Vom Krieg der Systeme

E. Kemper

Liest man die Geschäftsberichte der Banken, steigt von Zeile zu Zeile die Freude. Die Gewinne sind wieder in diesem Jahr explodiert. Zweistellige, ja dreistellige Gewinnsummen in Millionen-Höhe scheinen in diesem Wirtschaftszweig der augenblickliche Normalfall. Glücksgefühle !

Man schaue nur einmal in die Zeitungen aus „Bankfurt“ und man liest an nur einem Tag (21. 7. 99) in einer Zeitung auf einer Seite folgende Schlagzeilen:

„Milliardenüberschuß im Speicher“

„Außerordentlich hohe Erträge“

„Sonderfaktoren sorgen für steigende Profite der Banken“

und

„Gewinn vor Steuern auf mehr als 22 Milliarden fast versechsfacht“

Ganz optisch kann man diese Entwicklung auch an den Protzbanken erkennen, die in „Bankfurt“ ununterbrochen in die Höhe wachsen. In den Himmel schießen ? Gibt es noch Wohnungen in jener Stadt ?

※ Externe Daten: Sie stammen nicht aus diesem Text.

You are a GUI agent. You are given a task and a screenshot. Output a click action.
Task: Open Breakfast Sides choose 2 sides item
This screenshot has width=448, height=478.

Aber der erste Schreck kommt dann doch, wenn man liest, wie die größte aller Banken in der BRD (hinter dem Rücken der Stadt Frankfurt) einen Bebauungsplan für den im Stadtkern gelegenen – nicht mehr benötigten – Güterbahnhof nahe dem Messegelände durchtreiben will...

Ein angeblicher Star-Architekt aus den USA wird mit der Planung beauftragt. Das Gebäudekonglomerat (einschließlich Gladiatorenarena) soll die Kleinigkeit von etwa 6 Mrd. DM kosten. (Oder ist es ein Druckfehler und soll es „Euro“ heißen?)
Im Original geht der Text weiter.